Şaşkınlıkla dinlediğim bir olaydan bahsedeceğim size. Mevzu; bir Türk kızımızla yabancı erkek arkadaşı arasında geçiyor. Malum bizden kız almak zor iş. Annebaba hemen ilişkinin içine dahil edilir. Damat kimdir, kimlerdendir, ince ince araştırılır.
Kızımız şöyle anlatıyor:
"Erkek arkadaşımın ailesiyle tanışmak istiyordum.
Hayatında kalıcı mıyım, yoksa gönül eğlencesi gibi mi görüyor, bilmek istiyordum. O da benim dırdırıma dayanamadı ve İtalya'dan anne-babasını getirdi. Vakit kısıtlıydı, tek akşam yemeğimiz vardı ama olsun sonunda ailesiyle tanışacaktım. Yemek boyunca oğullarıyla ilgili konuştum, dert yandım, tavsiye istedim.
Garip bir tepkisizlik vardı. Genel geçer cevaplar veriyorlardı. Yemek sonunda fotoğraf çektirmek istedim.
Başta erkek arkadaşım tepki verdi 'Ne gerek var?' diye ama benim ısrarım ağır bastı. Daha sonra fotoğrafı paylaşmak istedim, bu yüzden benimle sert bir kavgaya girişti. İşte orada bir şeylerin ters gittiğini anladım.
İsimlerini yazdığım kişilerin Instagram'da bambaşka profilleri vardı ve fotoğraflar uyuşmuyordu.
Sonradan anladım ki; erkek arkadaşım, oyuncu kiralayıp sahte anne-baba getirmiş karşıma! Tabii ki bunu duyar duymaz ilişkimiz bitti. Beni geri döndürmek için çok dil döktü ama nafile..." Arkadaşımın başına gelen bu olayı dinlerken kulaklarıma inanamadım. Olmaz olmaz demeyin; bu devirde duyuyor ve görüyoruz ki, her şey oluyor.
İsviçre'den Tuz Gölü'ne...
Yaz tatili kafasından çıktığımıza göre, önümüzdeki yeni serüvenlere bakabiliriz. Peki ajandamda neler var?
- İlk olarak İsviçre Crans Montana'da yapılan ve sadece ünlü isimlen katıldığı Omega Golf Turnuvası'na gideceğim. 1992 yılından beri düzenlenen bu organizasyona katılmadan önce bir-iki golf dersi alayım diyorum. Bir de oraya kadar gitmişken fondü yemeden dönmek olmaz elbette.

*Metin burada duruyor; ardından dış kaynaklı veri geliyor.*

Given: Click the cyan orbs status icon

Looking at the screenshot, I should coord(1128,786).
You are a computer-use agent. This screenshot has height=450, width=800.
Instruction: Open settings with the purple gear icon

- İsviçre'den döner dönmez Tuz Gölü üzerinde düzenlenen RunFire maratonuna katılacağım. Benden maraton koşucusu çıkar mı? Bu tartışılacak bir konu ama profesyonel sporcularla sıra dışı bir deneyim yaşamak için sabırsızlanıyorum.
- Son olarak New York Moda Haftası'na gidiyorum. Tasarımcı ikizler Raisa- Vanessa'nın defilesi var. Hem de Soho'nun tam göbeğinde bir ay boyunca açık kalacak bir mağazaları olacak.
Sahil hattında yenilik
Kuruçeşme-Bebek hattında sıra sıra dizilmiş elektrikli scooterları gördünüz mü? Bu scooter'ların adı Martı... Onu kullanmak için akıllı telefonunuzla QR kodunu okutuyorsunuz ve kilidi açılıyor. İlk olarak Anadolu yakasında başlayan bu scooter uygulaması, şimdi evimin önüne kadar gelmiş. Martı'yla 3 lira karşılığında yolculuğa başlayabiliyorsunuz. Daha sonrasında ise her bir dakika için 0.75 TL ödüyorsunuz. Çevreci ve akıllı bir kullanım aracı olarak ilgimi çekti ama henüz deneyimlemedim. Kullananların söylediğine göre; araçta bir zil veya korna olmamasının eksikliğini duyuyorlarmış. Sahil hattı çok kalabalık; balık tutanlar, koşuya çıkanlar, yürüyüş yapanlar... Korna şart tabii... Bu uygulamayı yurt dışında kullananların ana yola çıktığı tespit edilince bazı şehirlerde yasaklanmış. Bizimkilerin de scooter'ı alıp trafikte başlarına iş açmamalarını diliyorum. Yoksa ben fikri çok sevdim; bir cesaret alıp deneyeceğim.